**Task requirements**: Copy out each line below containing "computer".

**Available records**:
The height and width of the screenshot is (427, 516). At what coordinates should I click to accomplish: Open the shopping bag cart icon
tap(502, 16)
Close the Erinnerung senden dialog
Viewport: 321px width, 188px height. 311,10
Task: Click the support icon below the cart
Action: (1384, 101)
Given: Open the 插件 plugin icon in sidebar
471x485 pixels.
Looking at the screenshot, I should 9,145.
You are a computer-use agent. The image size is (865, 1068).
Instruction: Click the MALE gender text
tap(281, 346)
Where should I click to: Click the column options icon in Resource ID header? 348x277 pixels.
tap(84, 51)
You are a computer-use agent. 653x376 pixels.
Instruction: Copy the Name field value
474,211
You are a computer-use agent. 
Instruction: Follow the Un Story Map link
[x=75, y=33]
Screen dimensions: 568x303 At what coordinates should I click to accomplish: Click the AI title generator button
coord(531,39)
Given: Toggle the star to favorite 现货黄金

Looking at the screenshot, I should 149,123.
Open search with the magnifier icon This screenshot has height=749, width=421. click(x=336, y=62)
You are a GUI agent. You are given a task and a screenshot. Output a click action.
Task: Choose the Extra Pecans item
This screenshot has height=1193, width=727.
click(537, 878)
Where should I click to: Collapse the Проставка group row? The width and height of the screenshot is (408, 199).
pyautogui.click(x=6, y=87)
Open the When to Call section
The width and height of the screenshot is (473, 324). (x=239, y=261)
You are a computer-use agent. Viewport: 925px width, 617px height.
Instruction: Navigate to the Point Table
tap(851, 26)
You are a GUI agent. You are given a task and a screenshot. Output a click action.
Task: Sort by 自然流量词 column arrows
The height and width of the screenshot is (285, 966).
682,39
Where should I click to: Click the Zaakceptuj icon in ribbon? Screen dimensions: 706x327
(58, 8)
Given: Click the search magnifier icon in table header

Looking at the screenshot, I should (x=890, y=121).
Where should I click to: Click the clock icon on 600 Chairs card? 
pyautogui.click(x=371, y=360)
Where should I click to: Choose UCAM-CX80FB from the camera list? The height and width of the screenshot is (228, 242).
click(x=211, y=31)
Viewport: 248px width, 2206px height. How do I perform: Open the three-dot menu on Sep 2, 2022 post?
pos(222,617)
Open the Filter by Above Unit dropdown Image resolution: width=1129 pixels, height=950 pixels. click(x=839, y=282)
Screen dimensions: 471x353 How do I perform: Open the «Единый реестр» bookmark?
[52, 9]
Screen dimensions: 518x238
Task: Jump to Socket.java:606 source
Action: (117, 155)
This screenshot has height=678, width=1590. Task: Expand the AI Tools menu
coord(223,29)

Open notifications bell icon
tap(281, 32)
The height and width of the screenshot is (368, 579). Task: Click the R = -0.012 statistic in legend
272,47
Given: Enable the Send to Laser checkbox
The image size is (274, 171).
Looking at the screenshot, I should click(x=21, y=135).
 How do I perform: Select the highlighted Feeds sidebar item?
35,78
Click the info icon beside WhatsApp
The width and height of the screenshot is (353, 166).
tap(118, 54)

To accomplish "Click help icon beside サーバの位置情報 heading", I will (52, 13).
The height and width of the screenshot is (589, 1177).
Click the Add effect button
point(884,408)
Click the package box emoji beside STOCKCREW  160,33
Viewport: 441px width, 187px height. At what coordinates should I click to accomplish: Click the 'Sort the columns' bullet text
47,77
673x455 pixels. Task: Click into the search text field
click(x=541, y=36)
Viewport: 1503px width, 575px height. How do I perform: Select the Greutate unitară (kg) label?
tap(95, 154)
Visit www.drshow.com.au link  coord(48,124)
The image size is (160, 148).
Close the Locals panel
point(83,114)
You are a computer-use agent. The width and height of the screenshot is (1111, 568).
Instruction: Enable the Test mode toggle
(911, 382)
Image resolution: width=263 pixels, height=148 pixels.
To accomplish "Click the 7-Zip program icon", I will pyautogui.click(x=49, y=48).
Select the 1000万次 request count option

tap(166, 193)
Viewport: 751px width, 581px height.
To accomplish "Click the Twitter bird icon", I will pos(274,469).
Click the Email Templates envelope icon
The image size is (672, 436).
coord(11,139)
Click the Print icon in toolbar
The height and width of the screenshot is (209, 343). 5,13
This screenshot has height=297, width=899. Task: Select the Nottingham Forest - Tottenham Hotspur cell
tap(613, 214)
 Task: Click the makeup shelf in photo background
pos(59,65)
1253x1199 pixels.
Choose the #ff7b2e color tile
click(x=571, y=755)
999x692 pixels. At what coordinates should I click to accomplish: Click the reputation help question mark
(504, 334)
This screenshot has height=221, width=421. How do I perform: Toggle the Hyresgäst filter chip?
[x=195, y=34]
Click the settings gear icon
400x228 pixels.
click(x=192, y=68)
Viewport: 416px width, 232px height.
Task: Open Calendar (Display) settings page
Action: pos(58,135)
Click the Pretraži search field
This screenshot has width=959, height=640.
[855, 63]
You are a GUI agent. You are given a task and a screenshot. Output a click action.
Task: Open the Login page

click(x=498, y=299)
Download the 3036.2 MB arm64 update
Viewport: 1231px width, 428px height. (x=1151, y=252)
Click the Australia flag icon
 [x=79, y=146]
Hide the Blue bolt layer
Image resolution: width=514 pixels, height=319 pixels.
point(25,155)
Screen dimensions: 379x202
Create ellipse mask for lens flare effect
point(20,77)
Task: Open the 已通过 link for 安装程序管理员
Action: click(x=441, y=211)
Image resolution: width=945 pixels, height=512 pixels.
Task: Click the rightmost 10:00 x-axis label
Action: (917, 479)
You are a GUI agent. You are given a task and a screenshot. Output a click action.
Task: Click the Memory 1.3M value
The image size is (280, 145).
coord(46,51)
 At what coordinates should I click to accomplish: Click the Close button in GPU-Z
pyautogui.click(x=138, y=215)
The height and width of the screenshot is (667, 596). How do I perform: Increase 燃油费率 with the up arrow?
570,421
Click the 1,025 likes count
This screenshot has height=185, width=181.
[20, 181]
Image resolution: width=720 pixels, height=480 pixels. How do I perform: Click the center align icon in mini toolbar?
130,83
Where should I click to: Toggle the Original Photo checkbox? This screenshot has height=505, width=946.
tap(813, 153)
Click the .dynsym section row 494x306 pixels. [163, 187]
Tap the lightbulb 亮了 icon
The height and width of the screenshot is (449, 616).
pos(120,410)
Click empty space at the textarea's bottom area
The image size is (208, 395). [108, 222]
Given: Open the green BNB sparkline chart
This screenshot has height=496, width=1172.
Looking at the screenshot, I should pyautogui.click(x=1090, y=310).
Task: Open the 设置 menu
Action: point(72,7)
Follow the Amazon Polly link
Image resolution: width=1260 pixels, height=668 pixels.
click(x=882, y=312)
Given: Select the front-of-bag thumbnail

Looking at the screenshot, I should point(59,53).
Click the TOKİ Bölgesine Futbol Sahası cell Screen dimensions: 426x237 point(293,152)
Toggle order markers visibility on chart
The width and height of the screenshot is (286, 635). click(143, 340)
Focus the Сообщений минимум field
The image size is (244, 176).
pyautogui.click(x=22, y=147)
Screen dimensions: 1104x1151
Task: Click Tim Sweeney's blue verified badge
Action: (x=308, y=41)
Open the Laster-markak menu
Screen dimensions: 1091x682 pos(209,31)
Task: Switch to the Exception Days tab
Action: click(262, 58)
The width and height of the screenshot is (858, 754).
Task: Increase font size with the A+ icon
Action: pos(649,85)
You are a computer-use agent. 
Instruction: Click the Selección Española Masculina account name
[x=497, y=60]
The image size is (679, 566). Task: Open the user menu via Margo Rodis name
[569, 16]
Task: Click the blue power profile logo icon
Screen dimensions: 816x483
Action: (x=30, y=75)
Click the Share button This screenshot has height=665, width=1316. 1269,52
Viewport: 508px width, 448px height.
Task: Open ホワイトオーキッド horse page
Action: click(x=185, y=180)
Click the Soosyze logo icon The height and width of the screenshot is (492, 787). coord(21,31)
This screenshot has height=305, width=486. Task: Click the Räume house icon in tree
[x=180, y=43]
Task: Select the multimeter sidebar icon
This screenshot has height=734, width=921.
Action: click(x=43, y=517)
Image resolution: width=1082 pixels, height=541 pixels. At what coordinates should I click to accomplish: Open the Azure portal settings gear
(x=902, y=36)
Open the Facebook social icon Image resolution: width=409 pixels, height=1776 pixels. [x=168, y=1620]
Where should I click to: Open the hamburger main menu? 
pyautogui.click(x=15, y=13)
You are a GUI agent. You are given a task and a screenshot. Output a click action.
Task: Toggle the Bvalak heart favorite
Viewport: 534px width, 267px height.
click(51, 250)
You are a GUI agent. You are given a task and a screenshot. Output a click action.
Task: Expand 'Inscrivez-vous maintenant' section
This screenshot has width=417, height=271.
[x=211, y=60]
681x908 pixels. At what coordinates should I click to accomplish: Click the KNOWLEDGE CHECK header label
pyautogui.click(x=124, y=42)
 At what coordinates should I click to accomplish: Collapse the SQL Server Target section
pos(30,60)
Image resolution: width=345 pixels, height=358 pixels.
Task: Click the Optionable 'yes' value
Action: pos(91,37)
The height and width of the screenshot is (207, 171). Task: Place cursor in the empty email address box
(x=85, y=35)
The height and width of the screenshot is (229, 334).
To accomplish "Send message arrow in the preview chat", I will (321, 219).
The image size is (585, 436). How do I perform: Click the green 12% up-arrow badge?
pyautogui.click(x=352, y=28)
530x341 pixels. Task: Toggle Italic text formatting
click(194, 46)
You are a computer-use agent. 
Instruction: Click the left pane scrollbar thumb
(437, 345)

**Result**:
You are a computer-use agent. The image size is (865, 1068).
You are a computer-use agent. 653x376 pixels.
You are a computer-use agent. 
You are a computer-use agent. Viewport: 925px width, 617px height.
You are a computer-use agent. The width and height of the screenshot is (1111, 568).
You are a computer-use agent. 
You are a computer-use agent. 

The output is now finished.